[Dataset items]

- - - -

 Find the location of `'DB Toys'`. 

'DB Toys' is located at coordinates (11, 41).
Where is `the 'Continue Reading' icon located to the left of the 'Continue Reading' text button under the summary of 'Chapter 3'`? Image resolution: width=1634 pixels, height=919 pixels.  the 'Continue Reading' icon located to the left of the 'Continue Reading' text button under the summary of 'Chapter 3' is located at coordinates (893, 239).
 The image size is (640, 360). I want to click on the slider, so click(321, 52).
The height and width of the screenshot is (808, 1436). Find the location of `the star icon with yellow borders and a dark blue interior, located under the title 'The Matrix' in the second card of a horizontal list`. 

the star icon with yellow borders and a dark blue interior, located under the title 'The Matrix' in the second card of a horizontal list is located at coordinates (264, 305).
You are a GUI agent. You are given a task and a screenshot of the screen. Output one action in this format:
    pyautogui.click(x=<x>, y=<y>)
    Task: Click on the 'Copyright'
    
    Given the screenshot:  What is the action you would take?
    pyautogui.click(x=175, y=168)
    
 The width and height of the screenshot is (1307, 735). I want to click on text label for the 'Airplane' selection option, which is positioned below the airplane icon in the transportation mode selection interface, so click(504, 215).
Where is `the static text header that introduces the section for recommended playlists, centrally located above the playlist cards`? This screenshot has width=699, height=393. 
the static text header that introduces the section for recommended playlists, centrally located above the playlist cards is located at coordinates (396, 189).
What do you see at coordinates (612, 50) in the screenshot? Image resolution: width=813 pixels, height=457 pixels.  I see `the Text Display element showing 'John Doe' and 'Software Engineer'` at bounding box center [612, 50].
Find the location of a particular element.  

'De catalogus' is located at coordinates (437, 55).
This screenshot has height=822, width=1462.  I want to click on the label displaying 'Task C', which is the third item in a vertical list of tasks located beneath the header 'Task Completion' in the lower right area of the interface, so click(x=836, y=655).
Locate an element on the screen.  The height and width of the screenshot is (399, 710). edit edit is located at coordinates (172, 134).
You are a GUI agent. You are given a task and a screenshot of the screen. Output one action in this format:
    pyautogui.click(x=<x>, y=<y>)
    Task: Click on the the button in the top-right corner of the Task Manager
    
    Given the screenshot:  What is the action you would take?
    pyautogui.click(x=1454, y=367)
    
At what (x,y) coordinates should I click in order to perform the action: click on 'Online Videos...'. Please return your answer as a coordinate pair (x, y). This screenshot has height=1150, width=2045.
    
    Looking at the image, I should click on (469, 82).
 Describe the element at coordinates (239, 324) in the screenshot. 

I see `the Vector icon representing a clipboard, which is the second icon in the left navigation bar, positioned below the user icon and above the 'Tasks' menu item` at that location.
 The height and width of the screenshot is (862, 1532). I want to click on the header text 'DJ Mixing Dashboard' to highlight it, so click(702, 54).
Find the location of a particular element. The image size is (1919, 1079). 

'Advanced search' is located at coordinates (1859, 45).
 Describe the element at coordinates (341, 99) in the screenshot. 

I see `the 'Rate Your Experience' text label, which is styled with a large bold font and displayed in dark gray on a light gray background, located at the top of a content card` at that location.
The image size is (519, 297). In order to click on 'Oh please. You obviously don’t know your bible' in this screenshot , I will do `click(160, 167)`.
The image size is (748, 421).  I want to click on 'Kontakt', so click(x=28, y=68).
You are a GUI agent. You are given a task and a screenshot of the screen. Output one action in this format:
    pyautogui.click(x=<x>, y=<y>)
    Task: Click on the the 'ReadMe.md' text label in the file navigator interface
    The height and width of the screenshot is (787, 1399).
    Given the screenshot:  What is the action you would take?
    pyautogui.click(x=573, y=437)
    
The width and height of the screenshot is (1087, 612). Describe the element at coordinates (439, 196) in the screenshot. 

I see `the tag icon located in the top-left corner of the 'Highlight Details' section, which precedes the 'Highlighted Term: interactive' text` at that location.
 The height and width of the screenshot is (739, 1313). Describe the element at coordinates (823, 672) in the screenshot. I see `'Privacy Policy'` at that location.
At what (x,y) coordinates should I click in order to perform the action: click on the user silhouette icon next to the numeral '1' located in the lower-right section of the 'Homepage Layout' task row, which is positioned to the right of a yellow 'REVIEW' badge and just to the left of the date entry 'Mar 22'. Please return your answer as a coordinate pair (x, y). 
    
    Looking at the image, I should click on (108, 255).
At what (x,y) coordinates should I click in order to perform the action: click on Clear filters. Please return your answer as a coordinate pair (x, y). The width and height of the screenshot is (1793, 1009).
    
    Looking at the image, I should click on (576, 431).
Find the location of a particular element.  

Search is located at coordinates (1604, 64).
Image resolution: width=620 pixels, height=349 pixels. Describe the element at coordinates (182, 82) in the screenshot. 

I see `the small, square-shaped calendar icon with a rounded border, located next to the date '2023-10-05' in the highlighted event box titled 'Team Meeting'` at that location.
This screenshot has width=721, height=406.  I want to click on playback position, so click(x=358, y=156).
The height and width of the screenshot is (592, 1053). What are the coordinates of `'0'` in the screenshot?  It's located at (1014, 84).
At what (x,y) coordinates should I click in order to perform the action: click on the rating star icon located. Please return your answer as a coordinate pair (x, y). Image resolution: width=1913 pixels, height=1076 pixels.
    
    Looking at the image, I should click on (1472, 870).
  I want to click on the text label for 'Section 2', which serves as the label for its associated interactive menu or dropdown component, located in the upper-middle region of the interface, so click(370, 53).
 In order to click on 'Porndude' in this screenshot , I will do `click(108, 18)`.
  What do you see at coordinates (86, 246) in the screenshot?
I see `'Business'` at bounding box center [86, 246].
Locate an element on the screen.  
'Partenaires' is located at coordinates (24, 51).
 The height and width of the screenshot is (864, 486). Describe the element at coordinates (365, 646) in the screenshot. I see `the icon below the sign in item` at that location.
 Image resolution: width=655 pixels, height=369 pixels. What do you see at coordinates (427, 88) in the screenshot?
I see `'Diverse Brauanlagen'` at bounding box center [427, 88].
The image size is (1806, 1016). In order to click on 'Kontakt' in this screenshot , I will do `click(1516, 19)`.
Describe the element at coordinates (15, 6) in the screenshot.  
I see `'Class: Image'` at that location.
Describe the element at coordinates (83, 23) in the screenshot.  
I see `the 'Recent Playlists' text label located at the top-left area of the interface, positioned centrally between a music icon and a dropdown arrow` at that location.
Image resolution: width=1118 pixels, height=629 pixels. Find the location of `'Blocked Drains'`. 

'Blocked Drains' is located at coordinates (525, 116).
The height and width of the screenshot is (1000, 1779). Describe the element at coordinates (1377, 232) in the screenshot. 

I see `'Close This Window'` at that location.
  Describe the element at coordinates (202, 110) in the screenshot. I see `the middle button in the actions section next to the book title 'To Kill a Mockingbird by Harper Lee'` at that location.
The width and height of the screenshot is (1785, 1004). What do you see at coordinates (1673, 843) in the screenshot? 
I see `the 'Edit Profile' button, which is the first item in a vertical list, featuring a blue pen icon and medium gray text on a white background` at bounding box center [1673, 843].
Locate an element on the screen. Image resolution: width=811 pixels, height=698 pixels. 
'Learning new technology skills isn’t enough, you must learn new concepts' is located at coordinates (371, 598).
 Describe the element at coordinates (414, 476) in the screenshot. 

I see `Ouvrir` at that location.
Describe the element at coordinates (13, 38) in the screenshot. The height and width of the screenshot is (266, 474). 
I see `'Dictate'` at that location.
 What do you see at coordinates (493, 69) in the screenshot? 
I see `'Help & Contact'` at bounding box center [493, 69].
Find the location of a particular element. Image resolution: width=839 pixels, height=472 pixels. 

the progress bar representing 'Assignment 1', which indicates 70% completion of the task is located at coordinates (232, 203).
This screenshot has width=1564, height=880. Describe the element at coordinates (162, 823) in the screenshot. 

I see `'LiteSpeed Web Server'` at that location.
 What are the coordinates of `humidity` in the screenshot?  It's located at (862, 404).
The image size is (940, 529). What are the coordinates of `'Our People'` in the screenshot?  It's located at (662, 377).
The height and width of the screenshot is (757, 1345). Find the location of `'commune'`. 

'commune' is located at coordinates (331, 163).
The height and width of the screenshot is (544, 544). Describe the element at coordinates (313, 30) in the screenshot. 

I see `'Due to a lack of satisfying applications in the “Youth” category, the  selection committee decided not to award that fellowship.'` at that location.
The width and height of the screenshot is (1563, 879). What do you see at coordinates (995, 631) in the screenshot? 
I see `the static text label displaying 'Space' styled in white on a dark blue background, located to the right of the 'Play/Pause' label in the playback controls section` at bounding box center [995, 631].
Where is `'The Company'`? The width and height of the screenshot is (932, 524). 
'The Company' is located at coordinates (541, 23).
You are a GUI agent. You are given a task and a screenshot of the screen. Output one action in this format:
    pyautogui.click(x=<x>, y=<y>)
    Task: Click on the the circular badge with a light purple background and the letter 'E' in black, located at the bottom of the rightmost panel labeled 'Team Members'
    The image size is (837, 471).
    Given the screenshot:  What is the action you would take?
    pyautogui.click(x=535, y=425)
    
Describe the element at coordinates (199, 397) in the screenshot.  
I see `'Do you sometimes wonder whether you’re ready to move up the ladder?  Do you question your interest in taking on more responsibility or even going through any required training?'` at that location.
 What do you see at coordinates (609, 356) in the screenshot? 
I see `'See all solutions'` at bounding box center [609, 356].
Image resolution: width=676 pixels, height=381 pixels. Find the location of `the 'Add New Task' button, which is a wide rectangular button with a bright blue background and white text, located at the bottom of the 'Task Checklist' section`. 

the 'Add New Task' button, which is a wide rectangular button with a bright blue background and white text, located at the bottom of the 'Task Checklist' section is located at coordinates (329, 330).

- - - -

Copy the rows verbatim, starting from the line that contains "The width and height of the screenshot is (1563, 879)." up to and including the line that contains "coordinates (541, 23).".

The width and height of the screenshot is (1563, 879). What do you see at coordinates (995, 631) in the screenshot? 
I see `the static text label displaying 'Space' styled in white on a dark blue background, located to the right of the 'Play/Pause' label in the playback controls section` at bounding box center [995, 631].
Where is `'The Company'`? The width and height of the screenshot is (932, 524). 
'The Company' is located at coordinates (541, 23).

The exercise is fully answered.